## 完成以下任务
(a) 从Etcd Raft源码导读中摘出从“我们知道状态机接收输入,然后”一直到“r.becomeFollower(1, None)”的全部内容,一字不改。
(b) 接着Etcd Raft源码导读的最后一句往下写。

Etcd/Raft源码导读
最近希望学习一下Raft协议,所以看了看Etcd的Raft模块源码实现,在此做些记录,做个索引。
直接来到Etcd项目的raft的目录下面,里面的README文档写了如何使用raft库使用的一些用法,我们先从暴露的 Node API看起
// Node represents a node in a raft cluster.
type Node interface {
Tick()
Campaign(ctx context.Context) error
Propose(ctx context.Context, data []byte) error
ProposeConfChange(ctx context.Context, cc pb.ConfChange) error
Step(ctx context.Context, msg pb.Message) error
Ready() <-chan Ready
Advance()
ApplyConfChange(cc pb.ConfChange) *pb.ConfState
TransferLeadership(ctx context.Context, lead, transferee uint64)
ReadIndex(ctx context.Context, rctx []byte) error
Status() Status
ReportUnreachable(id uint64)
ReportSnapshot(id uint64, status SnapshotStatus)
Stop()
}
初看起来有点一头雾水,不过API如此设计是有原因的。我们知道Raft算法可以将节点描述为一个状态机。
我们知道状态机接收输入,然后根据自身状态和输入数据转变改变自身的状态,然后再输出数据。所以我们要寻找输入输出和状态,带着这些概念我们来看StartNode函数
// StartNode returns a new Node given configuration and a list of raft peers.
// It appends a ConfChangeAddNode entry for each given peer to the initial log.
func StartNode(c *Config, peers []Peer) Node {
r := newRaft(c)
// become the follower at term 1 and apply initial configuration
// entries of term 1
r.becomeFollower(1, None)
for _, peer := range peers {
cc := pb.ConfChange{Type: pb.ConfChangeAddNode, NodeID: peer.ID, Context: peer.Context}
d, err := cc.Marshal()

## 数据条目
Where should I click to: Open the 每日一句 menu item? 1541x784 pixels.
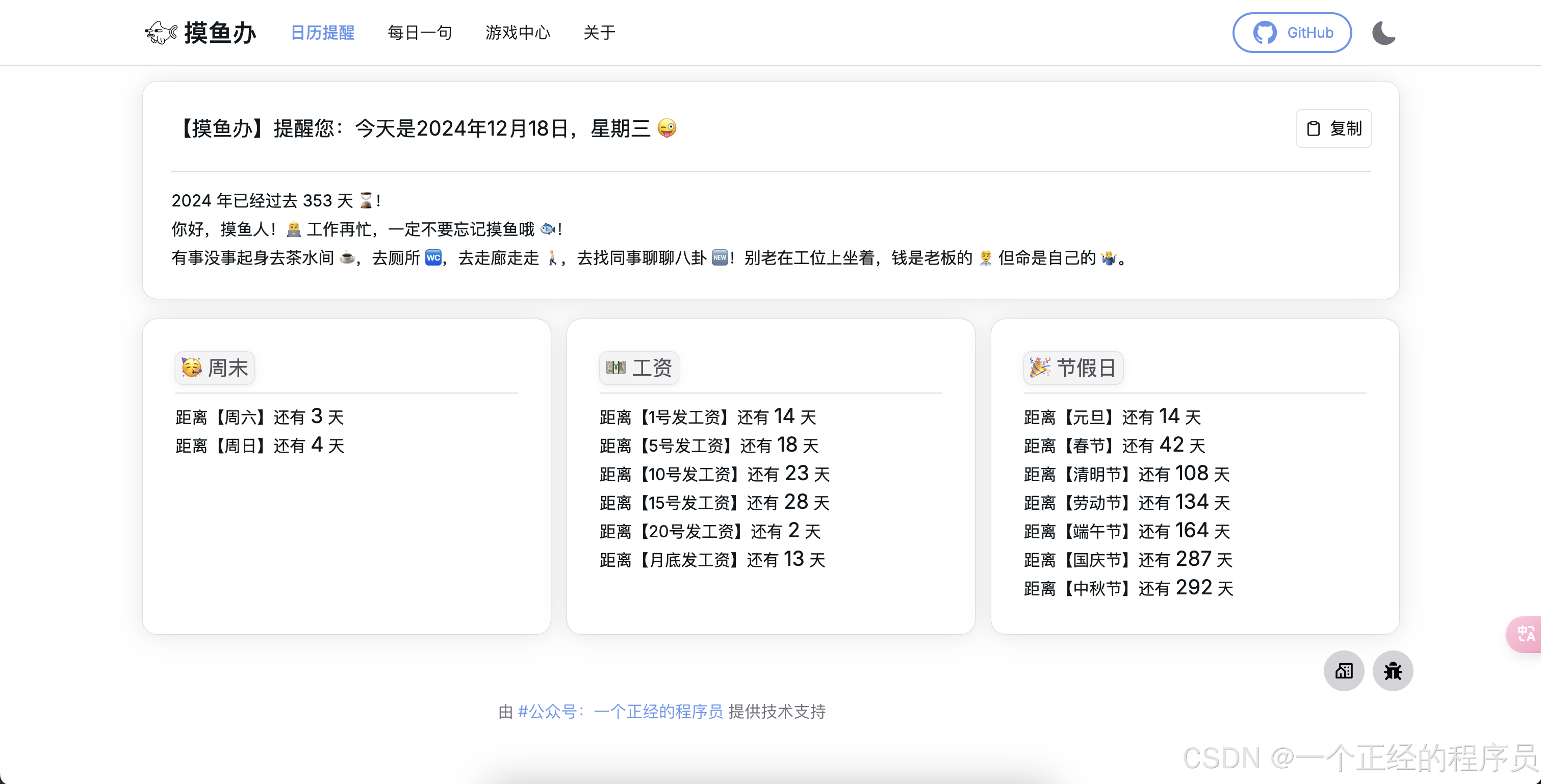point(419,33)
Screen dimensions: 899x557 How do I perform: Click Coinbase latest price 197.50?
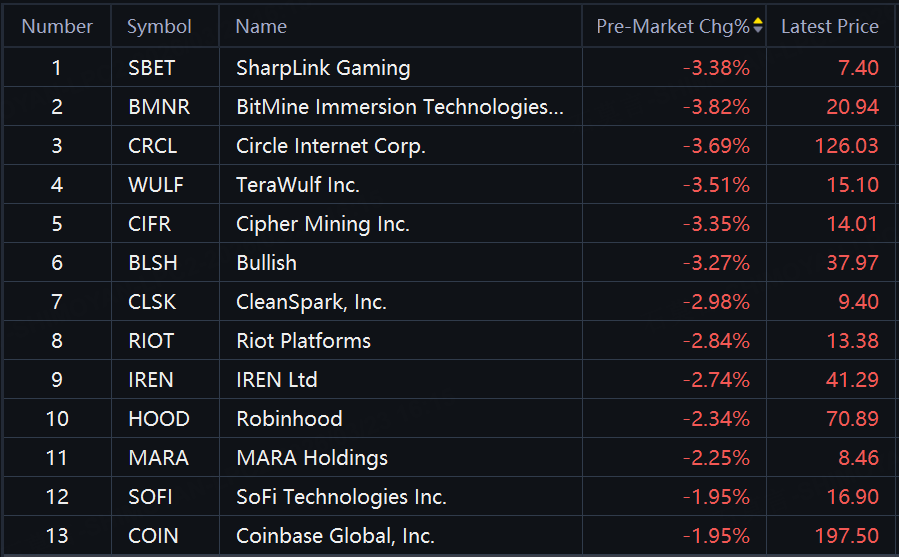pyautogui.click(x=846, y=536)
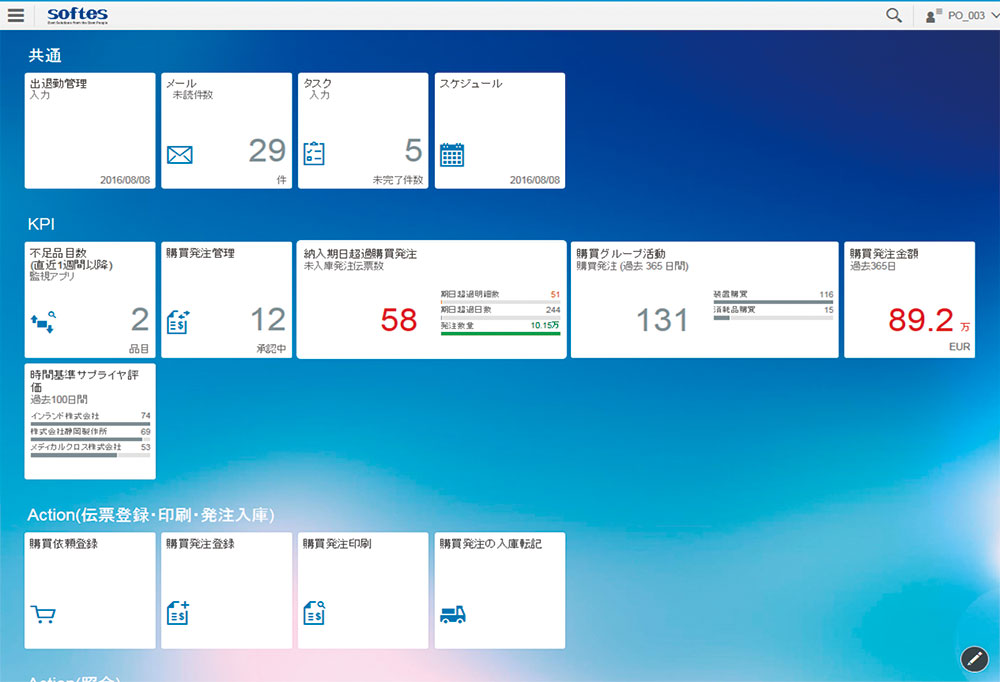
Task: Click the delivery truck icon
Action: (x=453, y=615)
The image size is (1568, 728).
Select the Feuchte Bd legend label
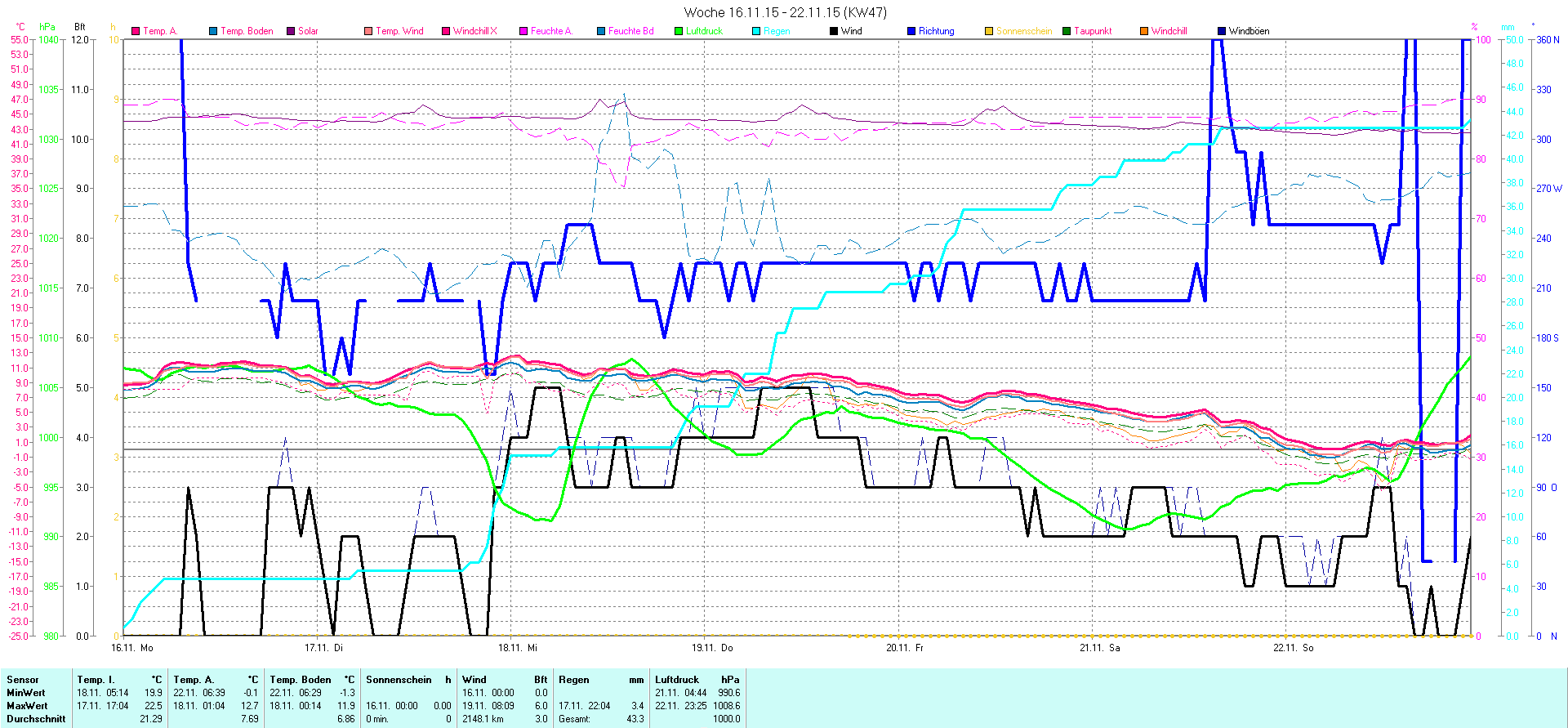coord(630,31)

## 各题答案
(a)
我们知道状态机接收输入,然后根据自身状态和输入数据转变改变自身的状态,然后再输出数据。所以我们要寻找输入输出和状态,带着这些概念我们来看StartNode函数
// StartNode returns a new Node given configuration and a list of raft peers.
// It appends a ConfChangeAddNode entry for each given peer to the initial log.
func StartNode(c *Config, peers []Peer) Node {
r := newRaft(c)
// become the follower at term 1 and apply initial configuration
// entries of term 1
r.becomeFollower(1, None)

(b)
if err != nil {
panic("unexpected marshal error")
}
e := pb.Entry{Type: pb.EntryConfChange, Term: 1, Index: r.raftLog.lastIndex() + 1, Data: d}
r.raftLog.append(e)
}
// Mark these initial entries as committed.
r.raftLog.committed = r.raftLog.lastIndex()
for _, peer := range peers {
r.addNode(peer.ID)
}
n := newNode()
n.logger = c.Logger
go n.run(r)
return &n
}
// node is the canonical implementation of the Node interface
type node struct {
propc chan msgWithResult
recvc chan pb.Message
confc chan pb.ConfChange
confstatec chan pb.ConfState
readyc chan Ready
advancec chan struct{}
tickc chan struct{}
done chan struct{}
stop chan struct{}
status chan chan Status
logger Logger
}
...
func (n *node) run(r *raft) {
...
for {
....
select {
case pm := <-propc:
m := pm.m
m.From = r.id
err := r.Step(m)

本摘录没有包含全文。